Study material:
%%
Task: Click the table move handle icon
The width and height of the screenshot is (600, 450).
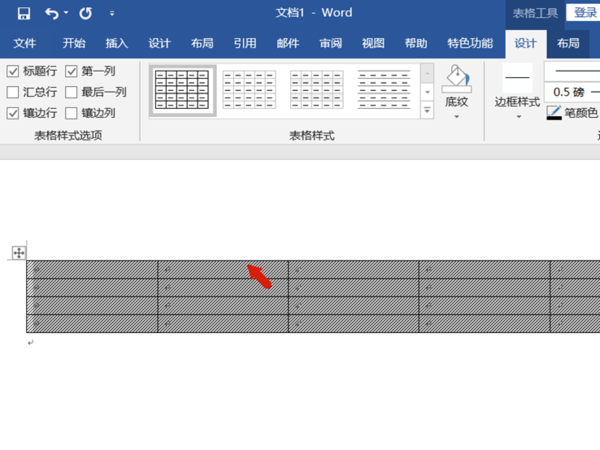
%%
%%
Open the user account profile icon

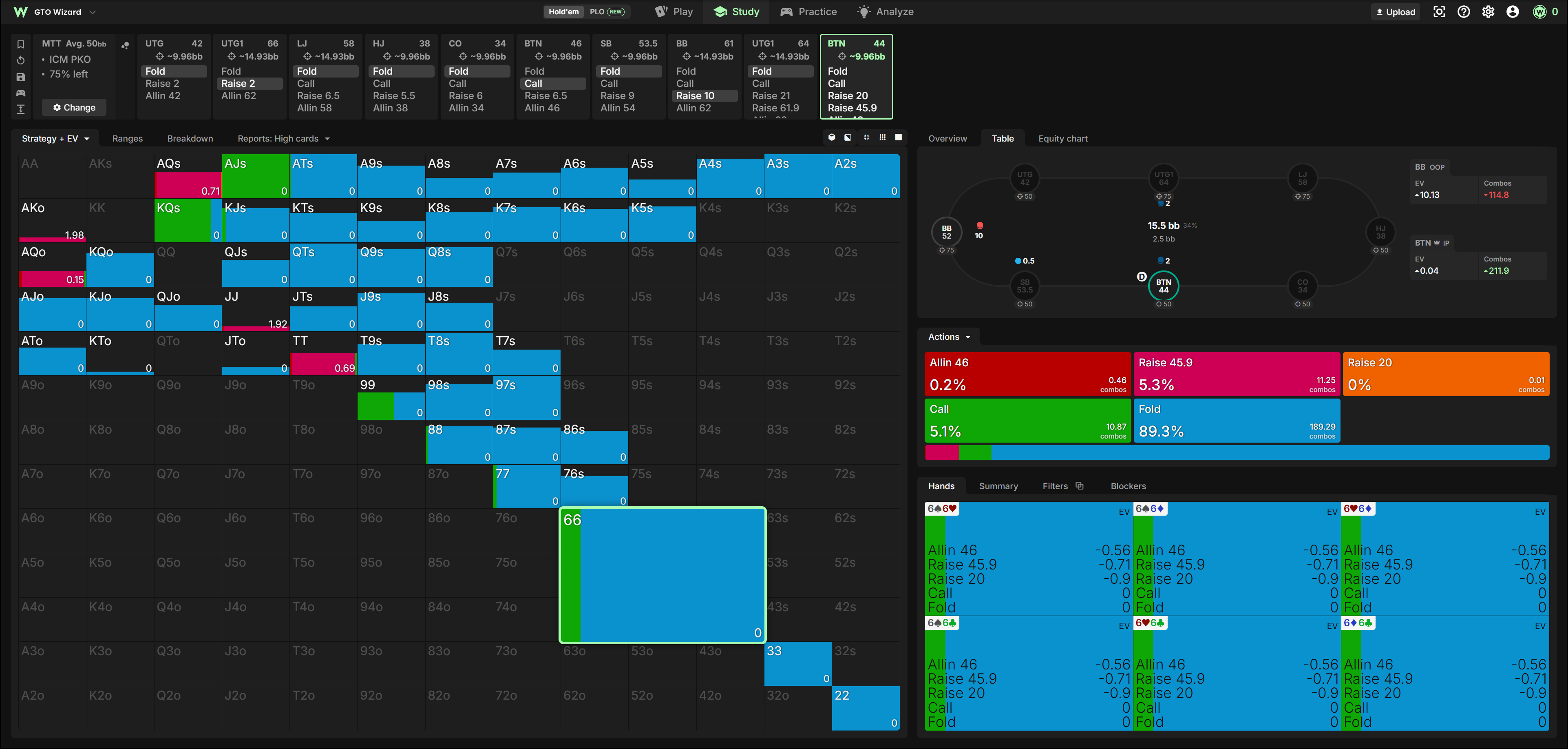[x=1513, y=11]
%%
%%
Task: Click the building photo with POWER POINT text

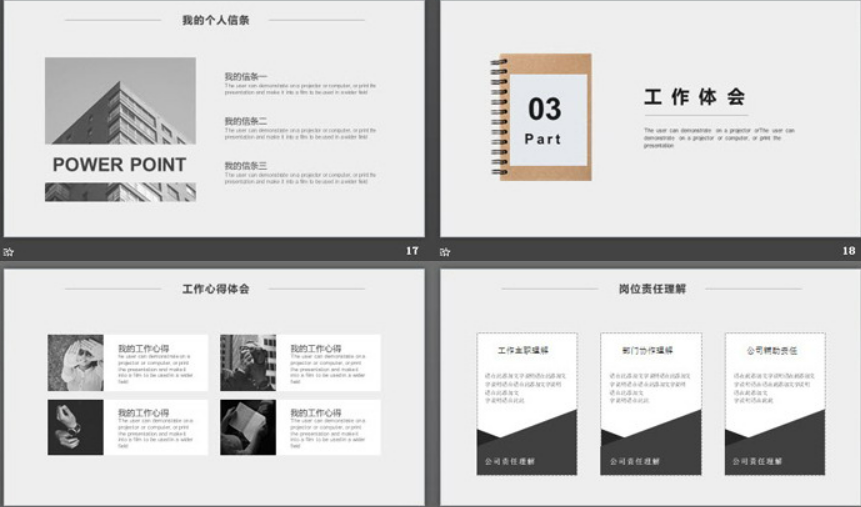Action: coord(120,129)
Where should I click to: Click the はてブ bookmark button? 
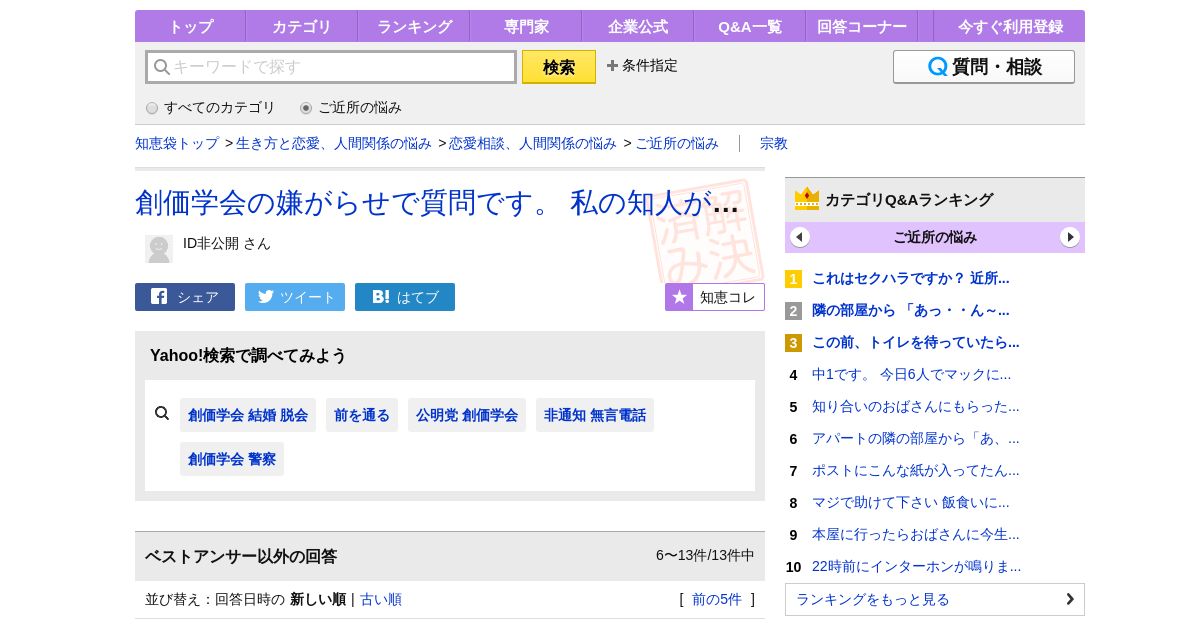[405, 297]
%%
What is needed: Using the data above, extract exactly the lines from the one that holds "Task: Click the table move handle icon" to the one that holds "The width and", both ends included, and no others.

Exercise output:
Task: Click the table move handle icon
The width and height of the screenshot is (600, 450).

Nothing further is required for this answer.